Finanças
Durigan diz que Trump quer ajudar família Bolsonaro, mas admite debate sobre etanol e big techs
Presidente dos EUA afirmou que o Brasil “tem sido um pouco perigoso politicamente”; Fazenda defende negociação técnica
O secretário-executivo do Ministério da Fazenda, Dario Durigan, afirmou que o presidente dos Estados Unidos, Donald Trump, demonstra interesse político em ajudar a família Bolsonaro. Segundo ele, porém, o Brasil pode discutir com a Casa Branca temas específicos apontados como justificativa para a imposição de um novo tarifaço contra produtos brasileiros, como o etanol e a regulação das big techs.
O Escritório do Representante de Comércio dos Estados Unidos (USTR) recomendou a adoção de tarifas diante de suspeitas de práticas desleais e de falhas em barrar a importação de produtos fabricados com trabalho forçado. As medidas, somadas, podem encarecer em 37,5% as exportações brasileiras para o mercado americano. Nesta quarta-feira, Trump afirmou que o Brasil “tem sido um pouco perigoso politicamente”.
“Eu acho que existe um interesse econômico, além do interesse político de ajudar a família Bolsonaro. Existem, sim, preocupações econômicas que me chegam, seja de empresas, setores ou câmaras de comércio. Existe uma preocupação das empresas de tecnologia com a regulação que vai se dar no Brasil, com a tributação que se vai instituir no Brasil. Isso é natural”, disse Durigan, em entrevista ao Metrópoles.
“O etanol é uma questão específica, assim como a regulação de big techs. A gente poderia discutir essas coisas setoriais. O que não cabe é dizer que o país todo tem um problema, como antes foi alegado, de caça às bruxas, de que o Judiciário está perseguindo um determinado cidadão. Isso não faz sentido”, completou.
Segundo Durigan, o Brasil seguirá negociando com os Estados Unidos por meio da diplomacia e de argumentos técnicos.
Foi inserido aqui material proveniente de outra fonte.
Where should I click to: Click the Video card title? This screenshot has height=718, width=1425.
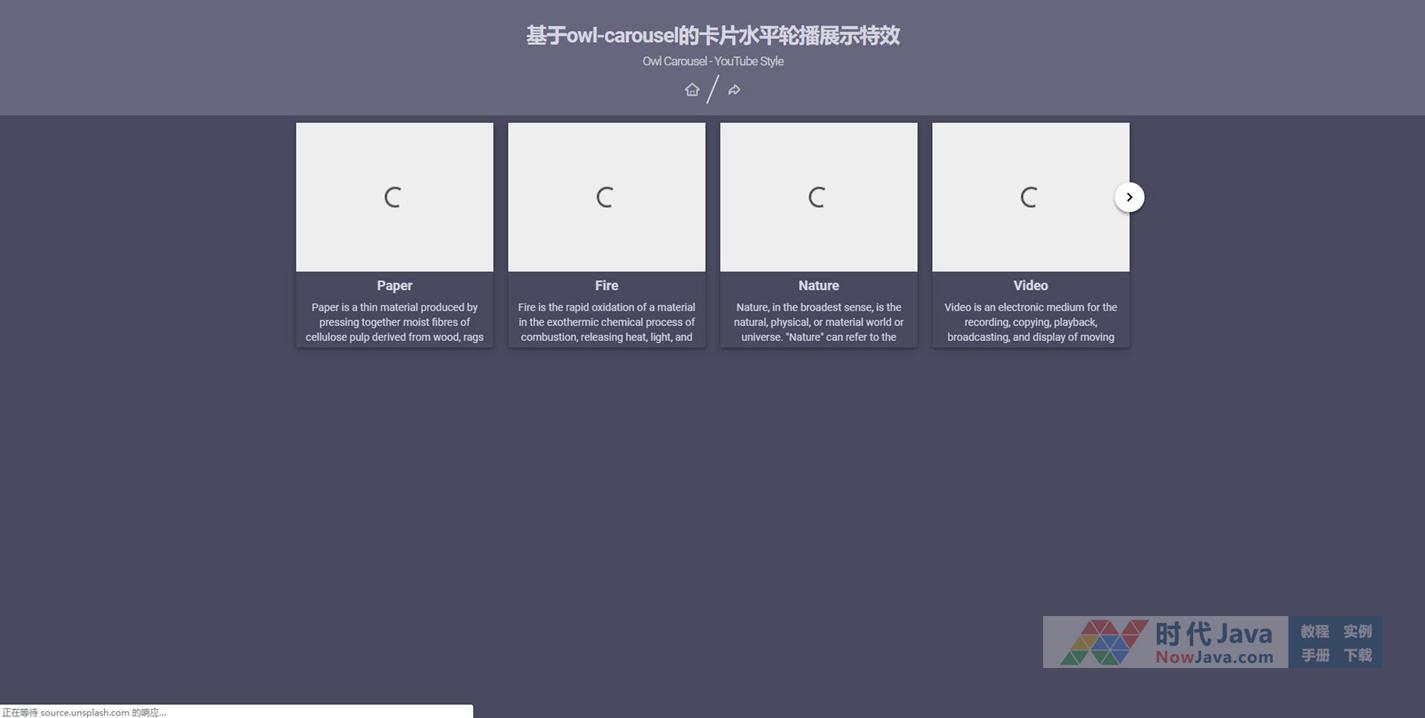click(1030, 286)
Ele ressaltou, no entanto, que há limites, como o Pix, que está fora da mesa de negociação, e a soberania nacional no combate ao crime organizado, atribuição que deve permanecer sob responsabilidade dos policiais brasileiros, além do respeito ao processo eleitoral.
Para o secretário-executivo, a declaração de Trump não se justifica, porque a preocupação do Brasil, neste momento, é manter a estabilidade institucional e garantir eleições livres — ao contrário do que, segundo ele, ocorreu em 2022, durante o governo de Jair Bolsonaro.
“O que vamos ter este ano no país? Vamos ter eleições livres, as pessoas vão poder votar, não vai ter a Polícia Rodoviária Federal bloqueando ônibus de pessoas se deslocando para votar, não vai ter questionamento das eleições. Vamos seguir com estabilidade. Isso é bom para a economia”, afirmou. “Eu não vejo nenhuma razão para declaração desse tipo, a não ser criar instabilidade, querer atuar em favor da oposição.”